June 16, 2011 | by Kevin M. Norris
The skinny on fat

Let’s face it, fat gets a bad rap and most of us think that we should be avoiding fat at all costs. We fail to recognize that fat has redeeming qualities and is crucial to our diet and well-being. But not all fat is created equal and it may seem difficult to disseminate the abundance of information on fat.

First, it is important to know which fats you should be consuming and which fats you should avoid.   Fat is essential to good health and each fat has a different effect on our body and more importantly on our blood cholesterol levels, which include LDL and HDL levels. Fat is necessary to keep our body temperature tempered, pad our organs from shock and as a reserve for times when we need extra calories – fat is our storehouse. Fat is actually an excellent source for energy and aids in the transportation of vital fat-soluble vitamins and nutrients.

However, most Americans consume too much fat, predominantly the unhealthier forms of fat. Unfortunately, many try extremely low-fat diets, which lead to deficiencies. These deficiencies can lead to scaly, dried skin and thinning hair.

“Choosing the right types of dietary fats to consume is one of the most important factors in reducing the risk of developing heart disease,” says Tufts University researcher, Alice Lichtenstein. And the amount of fat we need is actually quite low at about 10 or 20 grams per day. The U.S. Department of Agriculture’s 2010 Dietary Guidelines recommend that adults get 20-35 percent of their calories from fats. At a minimum, we need at least 10 percent of our calories to come from fat. Saturated fat should compose less than 10 percent of overall calories.

There are four types of fat: two are healthy and two should be consumed in minimal amounts. The two healthy forms of fat are unsaturated (polyunsaturated and monounsaturated) and the two bad forms in excess are saturated fats and trans fats, which include cholesterol. Bad fats, which are often hidden in foods, can cause weight gain, obesity, heart disease and stroke.

Let’s look at the effects each of these fats has on the body to better understand which fats to consume and which to avoid.

Saturated Fats (limit these): There are two types of “bad” fat — saturated fat and trans fatty acids that should be consumed sparingly. Too much saturated fat and trans fat can lead to diabetes and increase your LDL cholesterol levels, the bad form of cholesterol.  These fats also clog arteries and increase the risk of heart disease and stroke.  Saturated fats are found in all animal products such as meat and dairy as well as most seafood. Some plant foods contain saturated fat such as coconut oil, but both animal and vegetable saturated fat has the same effect on the body.
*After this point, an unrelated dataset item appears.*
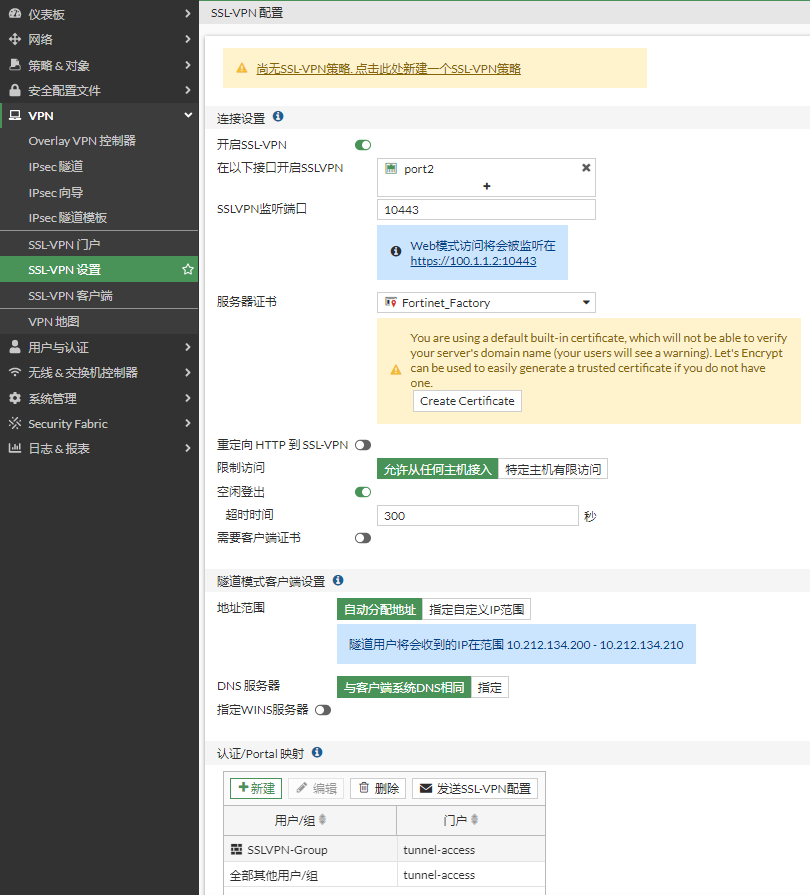Click info icon next to 连接设置
This screenshot has width=810, height=895.
pyautogui.click(x=278, y=117)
Trans fat are definitely the evil stepsister to saturated fats in general — their reputation precedes them.  There are two types of trans fats, the naturally occurring type found in animal products and dairy, and the artificial type produced synthetically and found in hardened oils, which become “partially” hydrogenated fats. Margarine is a perfect example.

Unsaturated Fats (get more of these): Most unsaturated fats are good for you and are technically a saturated fat in liquid form. There are two types of unsaturated fat, polyunsaturated and monounsaturated.  Most oils are monounsaturated. Both mono- and polyunsaturated fats can help lower cholesterol levels and reduce the risk of heart disease.

There are two types of polyunsaturated fats — omega-3 fatty acids and omega-6 fatty acids. Omega-3 fatty acids are arguably the best fat we can consume — they fight inflammation, help control blood clotting and lower blood pressure and triglycerides. Omega-3 is considered an essential fat to our diet and we need to get them from food as our bodies don’t produce them. Fatty fish such as salmon, trout and mackerel are a good source of omega-3 as well as walnuts and flaxseed. The American Heart Association recommends eating two servings of fatty fish each week.

What is also important to remember with all fats is that too many calories regardless of where they come from will lead to weight gain and obesity.

1 Comment
  • Lumping natural saturated fats with industrial trans fats is a blunder. According to lipid biochemist Dr. Mary Enig, saturated fats and trans fats have completely different effects in the body. This article is providing out of date and misleading information. In particular, it is well known that excess linoleic acid in highly processed vegetable oils is a leading cause of chronic inflammatory diseases. Humans have eaten butter for thousands of years; margarine for less than a 100. Saturated means stable – nothing else. Thew best fats for cooking are the more stable saturated and monounsaturated fats we have eaten for centuries: beef tallow, butter, coconut, lard, palm, olive, and sesame (all are combinations of saturated and unsaturated fat).